/s3Scripts

Download files from AWS S3 fast and reliably

Primary LanguagePython

Dump an S3 bucket to local drive fast and reliably

This code builds on top of the others' work that I found via random Google searches.

Motivation

  • wanted to parallelize downloading files. Currently availale utility, like s3cmd, download one file at a time
  • wanted a super simple interface to download an entire bucket
  • finer grain control over what / how the code actually does

How to use this

  • download.py downloads an entire s3 bucket to local drive
  • inputs: bucket name, local path, number of threads
  • the more the number of threads, the more simultanuous files you can download. Three is a good number of threads but you may want to experiment for your internet connection
  • on error, it'll just continue to download rest of the bucket.
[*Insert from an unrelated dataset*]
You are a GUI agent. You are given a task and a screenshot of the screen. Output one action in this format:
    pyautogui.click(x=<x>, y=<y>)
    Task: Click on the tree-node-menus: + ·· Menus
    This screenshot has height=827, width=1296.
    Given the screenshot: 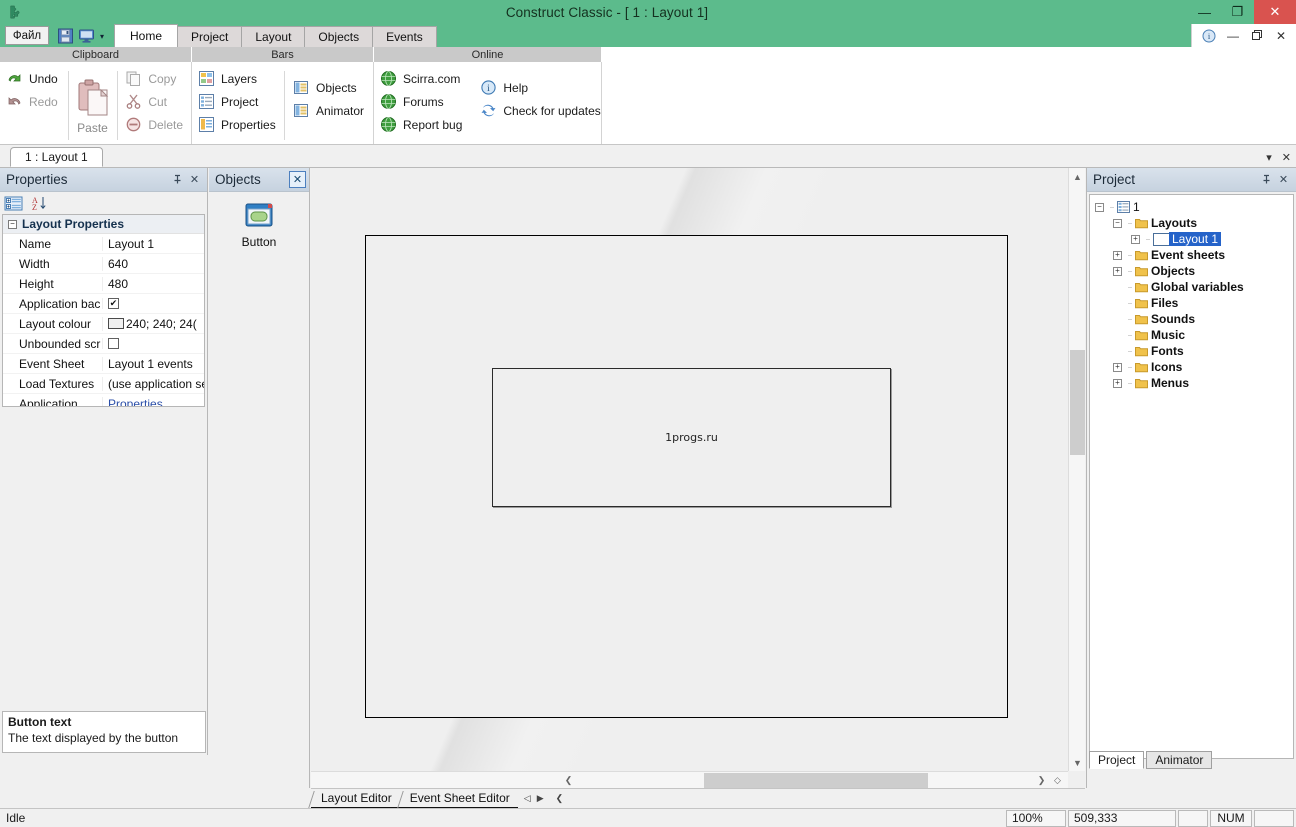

Directories will throw an error - this is ok and is handled
  • after it finishes, you'll need to account for two edge cases: files not downloaded due to brief connection loss, files partially downloaded
  • first case can be handled by just running the script agin. It will update missing files without overwriting existing files
  • for second case, run checkmd5.py and delete all the files that do not match. Copy paste the list into del.txt and run 'cat del.txt | xargs rm'
  • run download.py again!
  • your entire bucket should be mirrored on your local drive in significantly less time than pretty much any other utility, including s3cmd!